Top of Entries shown

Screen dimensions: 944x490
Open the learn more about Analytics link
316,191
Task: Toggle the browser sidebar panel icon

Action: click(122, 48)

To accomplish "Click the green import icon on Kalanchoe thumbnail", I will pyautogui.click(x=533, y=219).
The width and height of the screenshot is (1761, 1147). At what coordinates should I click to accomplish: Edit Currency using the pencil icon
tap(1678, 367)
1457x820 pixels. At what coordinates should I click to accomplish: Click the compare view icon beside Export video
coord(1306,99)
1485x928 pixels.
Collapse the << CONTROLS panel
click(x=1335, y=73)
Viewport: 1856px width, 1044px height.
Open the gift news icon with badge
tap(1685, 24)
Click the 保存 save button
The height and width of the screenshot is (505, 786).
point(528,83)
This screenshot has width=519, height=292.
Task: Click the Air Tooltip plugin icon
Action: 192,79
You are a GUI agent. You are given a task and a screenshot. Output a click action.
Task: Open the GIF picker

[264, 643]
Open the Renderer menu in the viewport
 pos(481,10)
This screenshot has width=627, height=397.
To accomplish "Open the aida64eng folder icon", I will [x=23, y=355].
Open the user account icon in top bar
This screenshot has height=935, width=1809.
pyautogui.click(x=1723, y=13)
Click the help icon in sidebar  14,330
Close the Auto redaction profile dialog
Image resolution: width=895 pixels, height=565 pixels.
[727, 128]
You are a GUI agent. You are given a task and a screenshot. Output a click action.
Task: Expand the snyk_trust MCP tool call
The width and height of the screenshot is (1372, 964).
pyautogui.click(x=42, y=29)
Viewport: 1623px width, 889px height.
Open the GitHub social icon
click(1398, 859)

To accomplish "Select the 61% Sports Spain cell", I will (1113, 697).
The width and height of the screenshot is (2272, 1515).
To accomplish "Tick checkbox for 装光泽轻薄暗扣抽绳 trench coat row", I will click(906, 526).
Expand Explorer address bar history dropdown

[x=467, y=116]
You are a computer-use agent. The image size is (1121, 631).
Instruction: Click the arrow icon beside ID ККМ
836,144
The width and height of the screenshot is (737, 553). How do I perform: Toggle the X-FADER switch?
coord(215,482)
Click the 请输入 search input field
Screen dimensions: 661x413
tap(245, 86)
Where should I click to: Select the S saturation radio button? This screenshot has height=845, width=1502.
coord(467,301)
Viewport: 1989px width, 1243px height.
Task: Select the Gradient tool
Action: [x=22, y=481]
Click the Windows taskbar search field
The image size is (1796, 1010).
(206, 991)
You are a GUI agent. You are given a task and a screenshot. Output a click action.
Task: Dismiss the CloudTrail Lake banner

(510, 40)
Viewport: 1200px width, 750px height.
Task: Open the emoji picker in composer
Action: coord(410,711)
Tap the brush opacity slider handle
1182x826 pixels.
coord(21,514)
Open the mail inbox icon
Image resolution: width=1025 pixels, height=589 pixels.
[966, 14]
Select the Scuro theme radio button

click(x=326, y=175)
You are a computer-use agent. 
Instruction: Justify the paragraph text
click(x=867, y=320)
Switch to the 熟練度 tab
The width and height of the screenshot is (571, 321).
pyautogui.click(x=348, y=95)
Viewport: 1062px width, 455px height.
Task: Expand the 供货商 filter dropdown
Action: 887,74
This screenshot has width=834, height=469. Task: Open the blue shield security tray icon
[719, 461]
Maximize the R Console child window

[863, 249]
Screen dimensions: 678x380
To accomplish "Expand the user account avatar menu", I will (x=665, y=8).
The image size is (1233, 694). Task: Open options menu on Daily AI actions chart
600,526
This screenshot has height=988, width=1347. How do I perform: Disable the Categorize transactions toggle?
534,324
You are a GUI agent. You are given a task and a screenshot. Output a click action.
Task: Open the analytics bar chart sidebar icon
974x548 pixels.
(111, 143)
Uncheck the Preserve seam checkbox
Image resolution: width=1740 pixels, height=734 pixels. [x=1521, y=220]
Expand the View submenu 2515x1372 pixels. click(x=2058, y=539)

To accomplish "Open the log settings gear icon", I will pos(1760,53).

Bottom of Entries shown

The task:
Reproduce the full listing exactly.

Answer:
Screen dimensions: 944x490
Open the learn more about Analytics link
316,191
Task: Toggle the browser sidebar panel icon

Action: click(122, 48)

To accomplish "Click the green import icon on Kalanchoe thumbnail", I will pyautogui.click(x=533, y=219).
The width and height of the screenshot is (1761, 1147). At what coordinates should I click to accomplish: Edit Currency using the pencil icon
tap(1678, 367)
1457x820 pixels. At what coordinates should I click to accomplish: Click the compare view icon beside Export video
coord(1306,99)
1485x928 pixels.
Collapse the << CONTROLS panel
click(x=1335, y=73)
Viewport: 1856px width, 1044px height.
Open the gift news icon with badge
tap(1685, 24)
Click the 保存 save button
The height and width of the screenshot is (505, 786).
point(528,83)
This screenshot has width=519, height=292.
Task: Click the Air Tooltip plugin icon
Action: 192,79
You are a GUI agent. You are given a task and a screenshot. Output a click action.
Task: Open the GIF picker

[264, 643]
Open the Renderer menu in the viewport
 pos(481,10)
This screenshot has width=627, height=397.
To accomplish "Open the aida64eng folder icon", I will [x=23, y=355].
Open the user account icon in top bar
This screenshot has height=935, width=1809.
pyautogui.click(x=1723, y=13)
Click the help icon in sidebar  14,330
Close the Auto redaction profile dialog
Image resolution: width=895 pixels, height=565 pixels.
[727, 128]
You are a GUI agent. You are given a task and a screenshot. Output a click action.
Task: Expand the snyk_trust MCP tool call
The width and height of the screenshot is (1372, 964).
pyautogui.click(x=42, y=29)
Viewport: 1623px width, 889px height.
Open the GitHub social icon
click(1398, 859)

To accomplish "Select the 61% Sports Spain cell", I will (1113, 697).
The width and height of the screenshot is (2272, 1515).
To accomplish "Tick checkbox for 装光泽轻薄暗扣抽绳 trench coat row", I will click(906, 526).
Expand Explorer address bar history dropdown

[x=467, y=116]
You are a computer-use agent. The image size is (1121, 631).
Instruction: Click the arrow icon beside ID ККМ
836,144
The width and height of the screenshot is (737, 553). How do I perform: Toggle the X-FADER switch?
coord(215,482)
Click the 请输入 search input field
Screen dimensions: 661x413
tap(245, 86)
Where should I click to: Select the S saturation radio button? This screenshot has height=845, width=1502.
coord(467,301)
Viewport: 1989px width, 1243px height.
Task: Select the Gradient tool
Action: [x=22, y=481]
Click the Windows taskbar search field
The image size is (1796, 1010).
(206, 991)
You are a GUI agent. You are given a task and a screenshot. Output a click action.
Task: Dismiss the CloudTrail Lake banner

(510, 40)
Viewport: 1200px width, 750px height.
Task: Open the emoji picker in composer
Action: coord(410,711)
Tap the brush opacity slider handle
1182x826 pixels.
coord(21,514)
Open the mail inbox icon
Image resolution: width=1025 pixels, height=589 pixels.
[966, 14]
Select the Scuro theme radio button

click(x=326, y=175)
You are a computer-use agent. 
Instruction: Justify the paragraph text
click(x=867, y=320)
Switch to the 熟練度 tab
The width and height of the screenshot is (571, 321).
pyautogui.click(x=348, y=95)
Viewport: 1062px width, 455px height.
Task: Expand the 供货商 filter dropdown
Action: 887,74
This screenshot has width=834, height=469. Task: Open the blue shield security tray icon
[719, 461]
Maximize the R Console child window

[863, 249]
Screen dimensions: 678x380
To accomplish "Expand the user account avatar menu", I will (x=665, y=8).
The image size is (1233, 694). Task: Open options menu on Daily AI actions chart
600,526
This screenshot has height=988, width=1347. How do I perform: Disable the Categorize transactions toggle?
534,324
You are a GUI agent. You are given a task and a screenshot. Output a click action.
Task: Open the analytics bar chart sidebar icon
974x548 pixels.
(111, 143)
Uncheck the Preserve seam checkbox
Image resolution: width=1740 pixels, height=734 pixels. [x=1521, y=220]
Expand the View submenu 2515x1372 pixels. click(x=2058, y=539)

To accomplish "Open the log settings gear icon", I will pos(1760,53).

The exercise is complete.